**Stored items from a collection:**

=====

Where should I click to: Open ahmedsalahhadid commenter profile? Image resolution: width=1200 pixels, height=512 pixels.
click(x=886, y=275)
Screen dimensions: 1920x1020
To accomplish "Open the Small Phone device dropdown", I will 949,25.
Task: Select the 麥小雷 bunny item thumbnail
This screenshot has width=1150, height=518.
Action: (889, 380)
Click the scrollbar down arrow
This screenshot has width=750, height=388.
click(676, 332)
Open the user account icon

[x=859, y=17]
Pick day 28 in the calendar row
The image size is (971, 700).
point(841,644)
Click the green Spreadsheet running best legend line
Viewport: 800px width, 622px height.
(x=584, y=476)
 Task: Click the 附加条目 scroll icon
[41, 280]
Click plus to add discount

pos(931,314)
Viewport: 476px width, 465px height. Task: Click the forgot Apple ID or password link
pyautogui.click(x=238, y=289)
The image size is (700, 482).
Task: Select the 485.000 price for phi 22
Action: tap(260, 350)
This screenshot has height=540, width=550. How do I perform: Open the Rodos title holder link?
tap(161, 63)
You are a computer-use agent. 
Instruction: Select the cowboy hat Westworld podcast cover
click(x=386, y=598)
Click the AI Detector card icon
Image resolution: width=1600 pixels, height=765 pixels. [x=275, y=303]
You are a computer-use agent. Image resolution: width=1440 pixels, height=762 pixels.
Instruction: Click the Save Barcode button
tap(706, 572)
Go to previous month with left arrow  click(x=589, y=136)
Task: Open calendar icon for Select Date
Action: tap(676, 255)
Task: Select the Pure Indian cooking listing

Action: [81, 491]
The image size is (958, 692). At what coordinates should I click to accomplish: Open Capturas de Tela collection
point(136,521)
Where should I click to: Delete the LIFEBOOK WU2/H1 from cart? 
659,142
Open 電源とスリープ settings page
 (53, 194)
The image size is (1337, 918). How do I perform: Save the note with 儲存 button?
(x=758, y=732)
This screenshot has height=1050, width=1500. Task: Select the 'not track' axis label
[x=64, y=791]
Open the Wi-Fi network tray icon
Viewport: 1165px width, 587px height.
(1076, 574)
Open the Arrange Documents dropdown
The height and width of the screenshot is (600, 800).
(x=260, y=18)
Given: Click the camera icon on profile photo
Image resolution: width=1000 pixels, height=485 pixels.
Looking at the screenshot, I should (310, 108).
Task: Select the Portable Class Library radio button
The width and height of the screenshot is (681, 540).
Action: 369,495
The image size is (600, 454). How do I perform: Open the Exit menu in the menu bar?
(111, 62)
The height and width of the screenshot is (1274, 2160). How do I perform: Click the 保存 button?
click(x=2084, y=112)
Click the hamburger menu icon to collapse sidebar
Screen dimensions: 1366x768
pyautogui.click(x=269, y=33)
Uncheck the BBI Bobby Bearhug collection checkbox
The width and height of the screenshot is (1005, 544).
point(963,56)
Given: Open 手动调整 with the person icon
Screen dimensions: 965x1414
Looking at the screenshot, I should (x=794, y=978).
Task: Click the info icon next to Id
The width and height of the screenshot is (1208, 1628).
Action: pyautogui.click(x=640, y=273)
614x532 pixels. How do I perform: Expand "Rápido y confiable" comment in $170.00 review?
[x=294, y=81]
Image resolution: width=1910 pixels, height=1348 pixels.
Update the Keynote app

=====

**WHAT TO PRODUCE:** Reproduce exactly what appears from the line containing "Given: Click the camera icon on profile photo" down to the final line of the data.

**RESPONSE:**
Given: Click the camera icon on profile photo
Image resolution: width=1000 pixels, height=485 pixels.
Looking at the screenshot, I should (310, 108).
Task: Select the Portable Class Library radio button
The width and height of the screenshot is (681, 540).
Action: 369,495
The image size is (600, 454). How do I perform: Open the Exit menu in the menu bar?
(111, 62)
The height and width of the screenshot is (1274, 2160). How do I perform: Click the 保存 button?
click(x=2084, y=112)
Click the hamburger menu icon to collapse sidebar
Screen dimensions: 1366x768
pyautogui.click(x=269, y=33)
Uncheck the BBI Bobby Bearhug collection checkbox
The width and height of the screenshot is (1005, 544).
point(963,56)
Given: Open 手动调整 with the person icon
Screen dimensions: 965x1414
Looking at the screenshot, I should (x=794, y=978).
Task: Click the info icon next to Id
The width and height of the screenshot is (1208, 1628).
Action: pyautogui.click(x=640, y=273)
614x532 pixels. How do I perform: Expand "Rápido y confiable" comment in $170.00 review?
[x=294, y=81]
Image resolution: width=1910 pixels, height=1348 pixels.
Update the Keynote app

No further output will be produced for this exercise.